▶ _Listed records_
•••••
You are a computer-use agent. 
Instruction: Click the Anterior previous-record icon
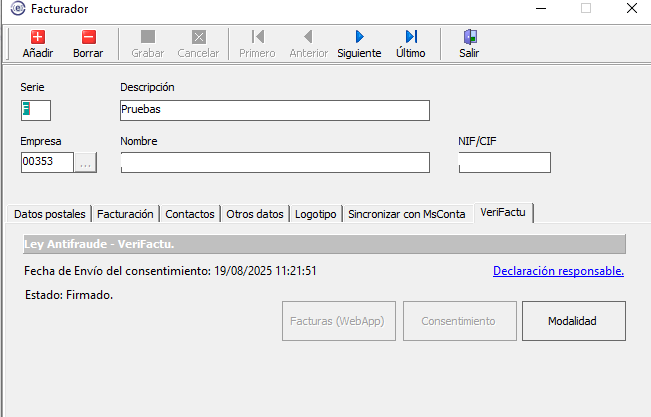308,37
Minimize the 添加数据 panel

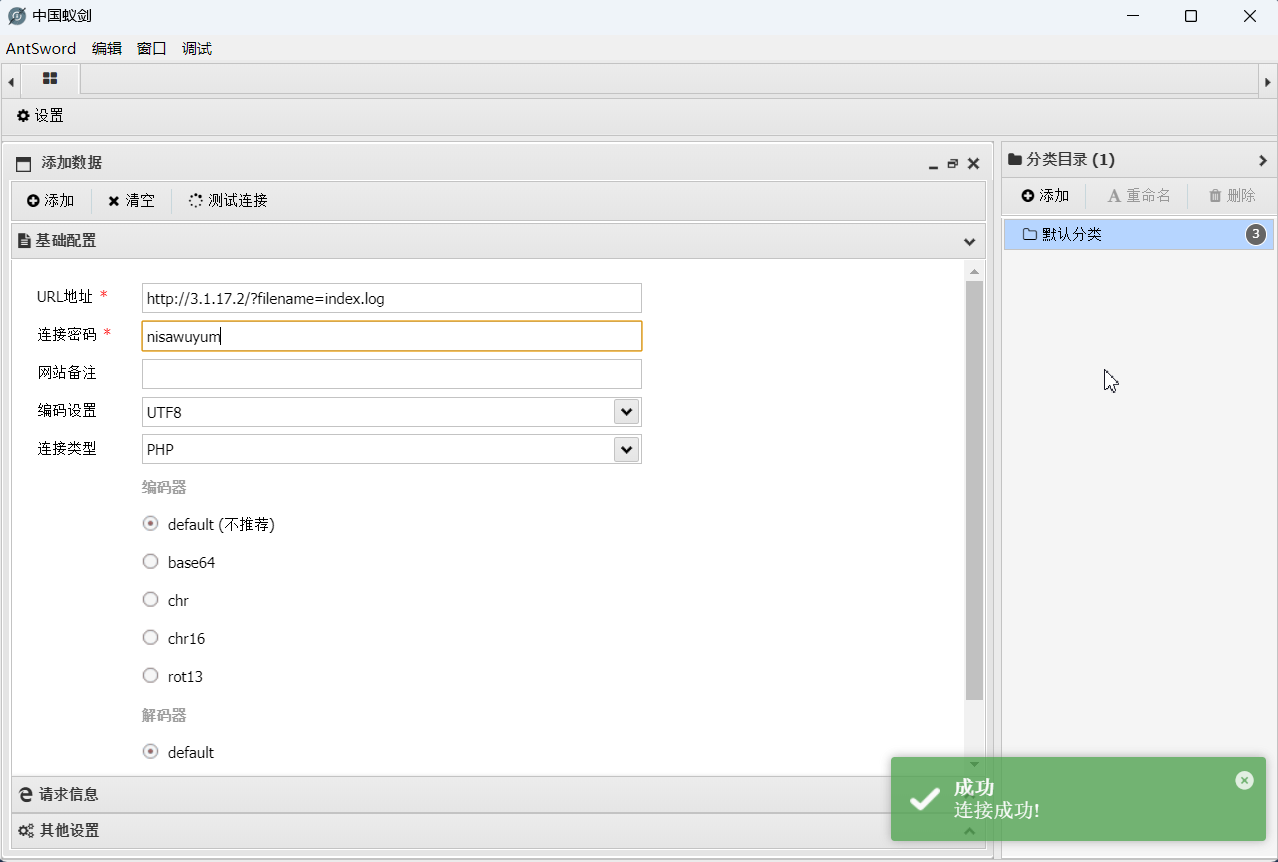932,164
•••••
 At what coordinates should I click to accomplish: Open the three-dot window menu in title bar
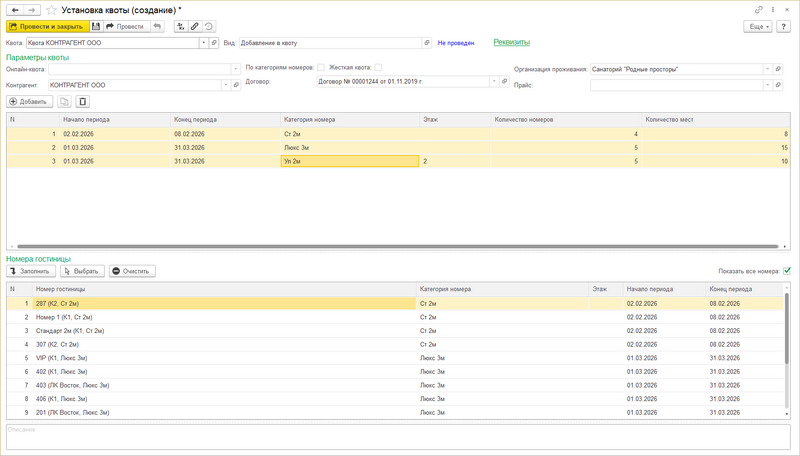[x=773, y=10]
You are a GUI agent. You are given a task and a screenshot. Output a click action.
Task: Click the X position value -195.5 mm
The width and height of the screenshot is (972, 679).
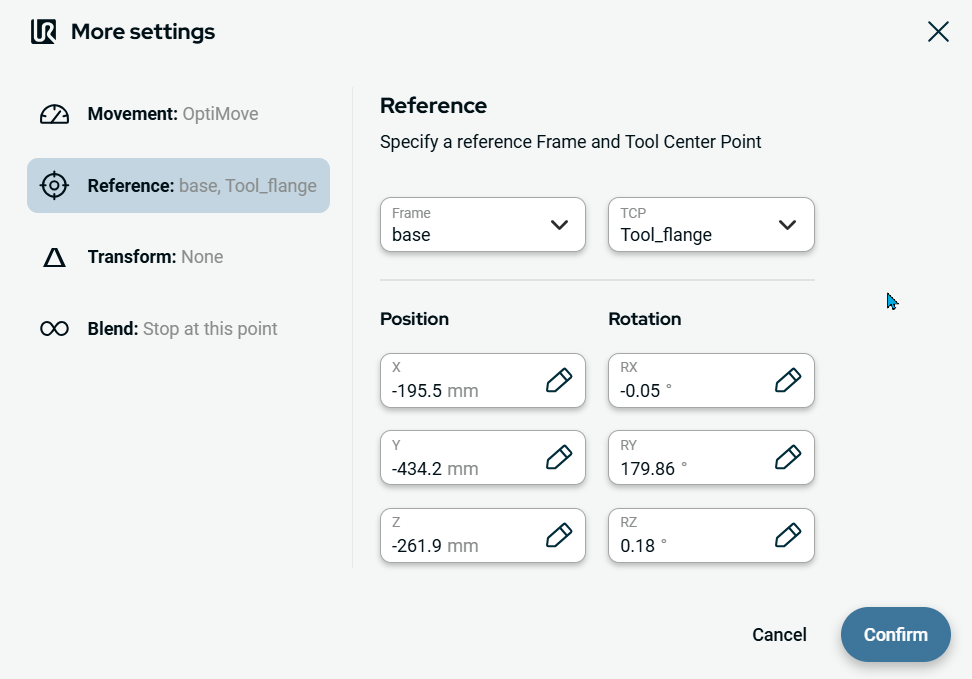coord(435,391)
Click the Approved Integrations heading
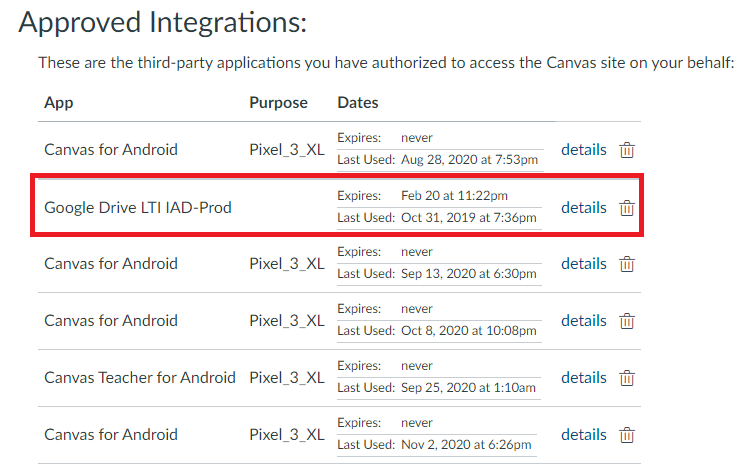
•••••
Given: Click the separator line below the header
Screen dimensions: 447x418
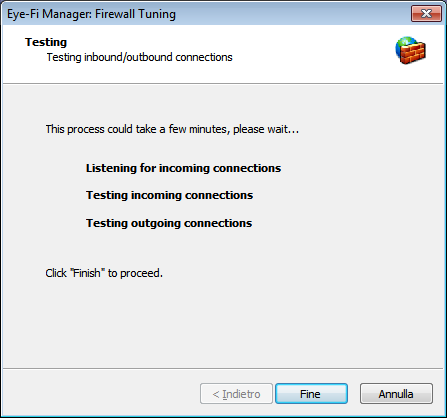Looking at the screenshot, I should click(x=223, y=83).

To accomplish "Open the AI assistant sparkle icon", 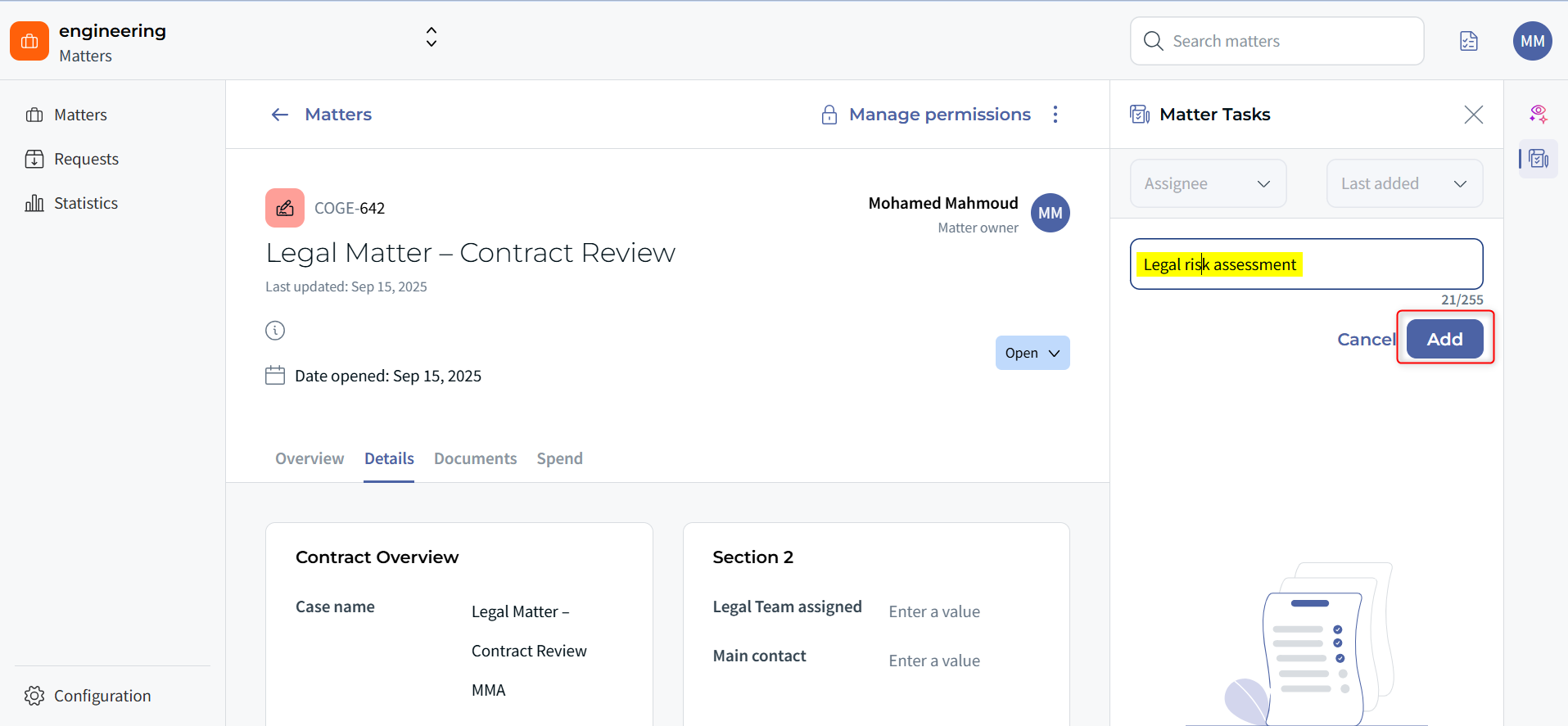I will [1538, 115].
•••••
In the data above, find the line containing "Task: Click the X position value -195.5 mm" and the line containing "Click the Approved Integrations heading". Copy exactly the stretch from the first through the second, both included, leaving out any picture.

Task: Click the X position value -195.5 mm
The width and height of the screenshot is (972, 679).
coord(435,391)
Click the Approved Integrations heading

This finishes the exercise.